I find it laughable that 128 MB of RAM is considered “a bare minimum” today. It’s actually a very large amount of RAM. Back in the 1980s and even into the late 1990s, those of us in the corporate world would have been amazed to have that much RAM at our disposal. At one job, we used a Sun SPARCstation 1 with 1 MB of RAM. This was around 1991 or 1992. On this system, we ran not only a fairly busy email server, but also a couple of databases and several other backend applications. Looking back, I don’t know how we got by with such a system. Perhaps software was written with more care in those days. Regardless, we had some of the older system administrators telling us how lucky we were to have 1 MB. They recalled the days when 64 KB of RAM was considered a lot.

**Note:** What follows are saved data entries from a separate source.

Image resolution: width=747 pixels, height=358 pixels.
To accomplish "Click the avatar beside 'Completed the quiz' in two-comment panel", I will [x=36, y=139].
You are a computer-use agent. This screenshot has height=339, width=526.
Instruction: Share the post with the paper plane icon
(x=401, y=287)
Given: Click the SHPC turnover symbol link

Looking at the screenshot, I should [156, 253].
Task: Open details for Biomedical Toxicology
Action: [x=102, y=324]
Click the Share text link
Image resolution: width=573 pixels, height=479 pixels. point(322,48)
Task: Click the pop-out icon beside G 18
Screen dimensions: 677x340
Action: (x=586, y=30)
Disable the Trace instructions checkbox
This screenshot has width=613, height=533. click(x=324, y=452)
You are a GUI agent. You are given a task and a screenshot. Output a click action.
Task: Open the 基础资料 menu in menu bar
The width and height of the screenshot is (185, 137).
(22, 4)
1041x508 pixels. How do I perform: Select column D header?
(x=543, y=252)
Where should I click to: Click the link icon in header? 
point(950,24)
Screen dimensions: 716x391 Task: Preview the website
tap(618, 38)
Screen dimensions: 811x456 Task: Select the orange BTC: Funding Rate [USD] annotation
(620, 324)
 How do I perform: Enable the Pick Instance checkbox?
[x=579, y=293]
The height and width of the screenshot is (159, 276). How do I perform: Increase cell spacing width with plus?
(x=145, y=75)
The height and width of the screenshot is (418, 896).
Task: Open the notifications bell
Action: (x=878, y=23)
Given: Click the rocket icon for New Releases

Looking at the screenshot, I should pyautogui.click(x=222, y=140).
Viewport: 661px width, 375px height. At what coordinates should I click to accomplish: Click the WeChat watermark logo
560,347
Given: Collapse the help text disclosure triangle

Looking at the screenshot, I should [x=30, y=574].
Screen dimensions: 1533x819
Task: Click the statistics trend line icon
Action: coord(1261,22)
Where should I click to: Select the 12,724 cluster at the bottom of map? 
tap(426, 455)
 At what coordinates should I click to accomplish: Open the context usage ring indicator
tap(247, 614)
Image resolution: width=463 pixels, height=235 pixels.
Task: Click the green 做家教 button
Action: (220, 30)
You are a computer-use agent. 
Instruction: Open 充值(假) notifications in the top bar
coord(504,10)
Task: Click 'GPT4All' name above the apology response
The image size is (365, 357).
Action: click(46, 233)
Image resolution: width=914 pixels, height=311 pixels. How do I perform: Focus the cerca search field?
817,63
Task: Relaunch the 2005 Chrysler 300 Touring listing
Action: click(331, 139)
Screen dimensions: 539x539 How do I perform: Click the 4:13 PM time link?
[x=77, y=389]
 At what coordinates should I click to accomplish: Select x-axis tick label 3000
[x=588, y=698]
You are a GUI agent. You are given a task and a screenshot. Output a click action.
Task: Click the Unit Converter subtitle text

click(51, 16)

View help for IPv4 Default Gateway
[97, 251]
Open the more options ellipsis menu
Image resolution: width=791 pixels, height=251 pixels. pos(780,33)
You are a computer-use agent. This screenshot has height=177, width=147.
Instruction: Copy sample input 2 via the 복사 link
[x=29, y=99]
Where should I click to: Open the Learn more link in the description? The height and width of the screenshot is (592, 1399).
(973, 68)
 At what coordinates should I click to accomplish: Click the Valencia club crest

When it comes to desktop systems, there’s absolutely no legitimate reason why a capable desktop system needs more than 128 MB of RAM. In the early 1990s we had NeXTstation systems that worked comfortably with 12 MB of RAM. Keep in mind that these systems came with a very capable suite of desktop software, still comparable in many ways to Mac OS X today. And even then, we were dealing with relatively heavy-weight technologies like Objective-C, Display PostScript, Mach, and so forth. Yet those systems still performed very well, with 100 times less RAM than the typical low-end consumer PC today!